Retype every line of the listing below exactly as it appears, including the coordinates.

━━━━━ Given information ━━━━━

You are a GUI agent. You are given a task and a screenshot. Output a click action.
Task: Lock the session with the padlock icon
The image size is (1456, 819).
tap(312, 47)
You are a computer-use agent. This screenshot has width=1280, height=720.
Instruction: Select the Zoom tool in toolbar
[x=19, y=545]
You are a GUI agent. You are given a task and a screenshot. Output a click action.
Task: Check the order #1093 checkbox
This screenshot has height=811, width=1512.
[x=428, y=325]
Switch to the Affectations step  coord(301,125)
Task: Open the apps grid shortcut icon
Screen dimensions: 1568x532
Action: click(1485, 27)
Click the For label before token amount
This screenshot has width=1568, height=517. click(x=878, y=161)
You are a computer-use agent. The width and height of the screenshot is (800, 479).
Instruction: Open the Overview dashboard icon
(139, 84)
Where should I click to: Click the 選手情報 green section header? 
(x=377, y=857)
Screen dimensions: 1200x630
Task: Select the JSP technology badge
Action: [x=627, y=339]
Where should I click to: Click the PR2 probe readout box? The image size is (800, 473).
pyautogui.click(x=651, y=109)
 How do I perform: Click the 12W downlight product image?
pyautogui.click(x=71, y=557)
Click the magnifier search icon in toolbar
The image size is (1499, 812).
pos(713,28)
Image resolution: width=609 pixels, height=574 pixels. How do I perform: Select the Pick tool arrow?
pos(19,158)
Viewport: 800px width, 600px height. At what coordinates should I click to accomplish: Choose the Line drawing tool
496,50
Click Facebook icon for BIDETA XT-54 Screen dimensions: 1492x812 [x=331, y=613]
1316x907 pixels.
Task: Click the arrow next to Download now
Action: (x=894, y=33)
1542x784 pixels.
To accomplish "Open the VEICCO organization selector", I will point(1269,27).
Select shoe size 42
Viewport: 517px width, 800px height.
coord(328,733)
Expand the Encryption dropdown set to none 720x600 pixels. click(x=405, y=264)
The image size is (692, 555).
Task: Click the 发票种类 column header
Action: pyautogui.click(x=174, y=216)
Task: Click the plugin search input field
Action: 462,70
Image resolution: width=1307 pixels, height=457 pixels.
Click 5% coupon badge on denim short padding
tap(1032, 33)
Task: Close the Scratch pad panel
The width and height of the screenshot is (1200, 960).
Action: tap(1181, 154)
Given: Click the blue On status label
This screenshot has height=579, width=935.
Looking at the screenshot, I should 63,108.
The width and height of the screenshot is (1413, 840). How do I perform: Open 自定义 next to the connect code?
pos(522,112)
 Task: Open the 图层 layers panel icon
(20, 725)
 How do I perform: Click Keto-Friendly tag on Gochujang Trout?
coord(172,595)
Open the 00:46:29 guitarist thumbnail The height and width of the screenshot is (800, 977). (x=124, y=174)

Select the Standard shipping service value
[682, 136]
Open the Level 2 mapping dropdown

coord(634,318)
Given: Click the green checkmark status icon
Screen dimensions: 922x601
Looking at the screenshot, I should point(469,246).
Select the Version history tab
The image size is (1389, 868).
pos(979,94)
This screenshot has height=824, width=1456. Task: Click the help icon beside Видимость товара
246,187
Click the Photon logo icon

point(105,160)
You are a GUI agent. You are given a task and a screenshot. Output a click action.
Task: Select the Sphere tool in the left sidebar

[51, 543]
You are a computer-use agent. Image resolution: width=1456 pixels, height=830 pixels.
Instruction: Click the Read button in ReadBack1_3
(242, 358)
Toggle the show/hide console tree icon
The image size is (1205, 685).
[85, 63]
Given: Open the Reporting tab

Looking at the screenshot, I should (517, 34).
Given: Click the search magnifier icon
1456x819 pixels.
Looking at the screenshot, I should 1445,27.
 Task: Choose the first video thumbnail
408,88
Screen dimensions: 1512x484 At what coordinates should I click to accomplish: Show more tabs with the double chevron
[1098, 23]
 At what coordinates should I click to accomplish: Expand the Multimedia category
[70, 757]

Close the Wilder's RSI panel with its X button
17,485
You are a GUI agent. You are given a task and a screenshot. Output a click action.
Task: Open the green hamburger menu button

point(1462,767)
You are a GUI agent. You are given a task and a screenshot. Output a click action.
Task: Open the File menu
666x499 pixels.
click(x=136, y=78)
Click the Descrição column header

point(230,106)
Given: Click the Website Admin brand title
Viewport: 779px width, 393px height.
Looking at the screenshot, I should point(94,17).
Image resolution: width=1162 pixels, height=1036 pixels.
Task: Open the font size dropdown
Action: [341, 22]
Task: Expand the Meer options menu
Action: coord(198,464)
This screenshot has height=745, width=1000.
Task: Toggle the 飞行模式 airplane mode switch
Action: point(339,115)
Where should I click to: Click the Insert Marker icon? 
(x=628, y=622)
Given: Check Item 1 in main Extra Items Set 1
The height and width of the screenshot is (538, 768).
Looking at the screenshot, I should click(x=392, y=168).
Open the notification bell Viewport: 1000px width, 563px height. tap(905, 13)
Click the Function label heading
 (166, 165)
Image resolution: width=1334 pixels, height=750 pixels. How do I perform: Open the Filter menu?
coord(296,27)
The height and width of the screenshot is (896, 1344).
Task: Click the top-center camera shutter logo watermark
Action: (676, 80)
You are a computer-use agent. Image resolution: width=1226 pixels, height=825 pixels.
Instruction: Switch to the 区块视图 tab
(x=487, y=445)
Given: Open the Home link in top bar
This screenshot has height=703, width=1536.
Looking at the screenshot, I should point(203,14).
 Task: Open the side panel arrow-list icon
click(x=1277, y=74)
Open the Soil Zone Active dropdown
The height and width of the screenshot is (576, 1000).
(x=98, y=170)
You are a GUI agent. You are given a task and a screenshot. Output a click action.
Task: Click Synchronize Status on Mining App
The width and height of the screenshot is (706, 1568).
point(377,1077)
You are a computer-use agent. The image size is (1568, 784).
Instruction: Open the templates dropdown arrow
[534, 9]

━━━━━

## Finished answer
You are a GUI agent. You are given a task and a screenshot. Output a click action.
Task: Lock the session with the padlock icon
The image size is (1456, 819).
tap(312, 47)
You are a computer-use agent. This screenshot has width=1280, height=720.
Instruction: Select the Zoom tool in toolbar
[x=19, y=545]
You are a GUI agent. You are given a task and a screenshot. Output a click action.
Task: Check the order #1093 checkbox
This screenshot has height=811, width=1512.
[x=428, y=325]
Switch to the Affectations step  coord(301,125)
Task: Open the apps grid shortcut icon
Screen dimensions: 1568x532
Action: click(1485, 27)
Click the For label before token amount
This screenshot has width=1568, height=517. click(x=878, y=161)
You are a computer-use agent. The width and height of the screenshot is (800, 479).
Instruction: Open the Overview dashboard icon
(139, 84)
Where should I click to: Click the 選手情報 green section header? 
(x=377, y=857)
Screen dimensions: 1200x630
Task: Select the JSP technology badge
Action: [x=627, y=339]
Where should I click to: Click the PR2 probe readout box? The image size is (800, 473).
pyautogui.click(x=651, y=109)
 How do I perform: Click the 12W downlight product image?
pyautogui.click(x=71, y=557)
Click the magnifier search icon in toolbar
The image size is (1499, 812).
pos(713,28)
Image resolution: width=609 pixels, height=574 pixels. How do I perform: Select the Pick tool arrow?
pos(19,158)
Viewport: 800px width, 600px height. At what coordinates should I click to accomplish: Choose the Line drawing tool
496,50
Click Facebook icon for BIDETA XT-54 Screen dimensions: 1492x812 [x=331, y=613]
1316x907 pixels.
Task: Click the arrow next to Download now
Action: (x=894, y=33)
1542x784 pixels.
To accomplish "Open the VEICCO organization selector", I will point(1269,27).
Select shoe size 42
Viewport: 517px width, 800px height.
coord(328,733)
Expand the Encryption dropdown set to none 720x600 pixels. click(x=405, y=264)
The image size is (692, 555).
Task: Click the 发票种类 column header
Action: pyautogui.click(x=174, y=216)
Task: Click the plugin search input field
Action: 462,70
Image resolution: width=1307 pixels, height=457 pixels.
Click 5% coupon badge on denim short padding
tap(1032, 33)
Task: Close the Scratch pad panel
The width and height of the screenshot is (1200, 960).
Action: tap(1181, 154)
Given: Click the blue On status label
This screenshot has height=579, width=935.
Looking at the screenshot, I should 63,108.
The width and height of the screenshot is (1413, 840). How do I perform: Open 自定义 next to the connect code?
pos(522,112)
 Task: Open the 图层 layers panel icon
(20, 725)
 How do I perform: Click Keto-Friendly tag on Gochujang Trout?
coord(172,595)
Open the 00:46:29 guitarist thumbnail The height and width of the screenshot is (800, 977). (x=124, y=174)

Select the Standard shipping service value
[682, 136]
Open the Level 2 mapping dropdown

coord(634,318)
Given: Click the green checkmark status icon
Screen dimensions: 922x601
Looking at the screenshot, I should point(469,246).
Select the Version history tab
The image size is (1389, 868).
pos(979,94)
This screenshot has height=824, width=1456. Task: Click the help icon beside Видимость товара
246,187
Click the Photon logo icon

point(105,160)
You are a GUI agent. You are given a task and a screenshot. Output a click action.
Task: Select the Sphere tool in the left sidebar

[51, 543]
You are a computer-use agent. Image resolution: width=1456 pixels, height=830 pixels.
Instruction: Click the Read button in ReadBack1_3
(242, 358)
Toggle the show/hide console tree icon
The image size is (1205, 685).
[85, 63]
Given: Open the Reporting tab

Looking at the screenshot, I should (517, 34).
Given: Click the search magnifier icon
1456x819 pixels.
Looking at the screenshot, I should 1445,27.
 Task: Choose the first video thumbnail
408,88
Screen dimensions: 1512x484 At what coordinates should I click to accomplish: Show more tabs with the double chevron
[1098, 23]
 At what coordinates should I click to accomplish: Expand the Multimedia category
[70, 757]

Close the Wilder's RSI panel with its X button
17,485
You are a GUI agent. You are given a task and a screenshot. Output a click action.
Task: Open the green hamburger menu button

point(1462,767)
You are a GUI agent. You are given a task and a screenshot. Output a click action.
Task: Open the File menu
666x499 pixels.
click(x=136, y=78)
Click the Descrição column header

point(230,106)
Given: Click the Website Admin brand title
Viewport: 779px width, 393px height.
Looking at the screenshot, I should point(94,17).
Image resolution: width=1162 pixels, height=1036 pixels.
Task: Open the font size dropdown
Action: [341, 22]
Task: Expand the Meer options menu
Action: coord(198,464)
This screenshot has height=745, width=1000.
Task: Toggle the 飞行模式 airplane mode switch
Action: point(339,115)
Where should I click to: Click the Insert Marker icon? 
(x=628, y=622)
Given: Check Item 1 in main Extra Items Set 1
The height and width of the screenshot is (538, 768).
Looking at the screenshot, I should click(x=392, y=168).
Open the notification bell Viewport: 1000px width, 563px height. tap(905, 13)
Click the Function label heading
 (166, 165)
Image resolution: width=1334 pixels, height=750 pixels. How do I perform: Open the Filter menu?
coord(296,27)
The height and width of the screenshot is (896, 1344).
Task: Click the top-center camera shutter logo watermark
Action: (676, 80)
You are a computer-use agent. Image resolution: width=1226 pixels, height=825 pixels.
Instruction: Switch to the 区块视图 tab
(x=487, y=445)
Given: Open the Home link in top bar
This screenshot has height=703, width=1536.
Looking at the screenshot, I should point(203,14).
 Task: Open the side panel arrow-list icon
click(x=1277, y=74)
Open the Soil Zone Active dropdown
The height and width of the screenshot is (576, 1000).
(x=98, y=170)
You are a GUI agent. You are given a task and a screenshot. Output a click action.
Task: Click Synchronize Status on Mining App
The width and height of the screenshot is (706, 1568).
point(377,1077)
You are a computer-use agent. The image size is (1568, 784).
Instruction: Open the templates dropdown arrow
[534, 9]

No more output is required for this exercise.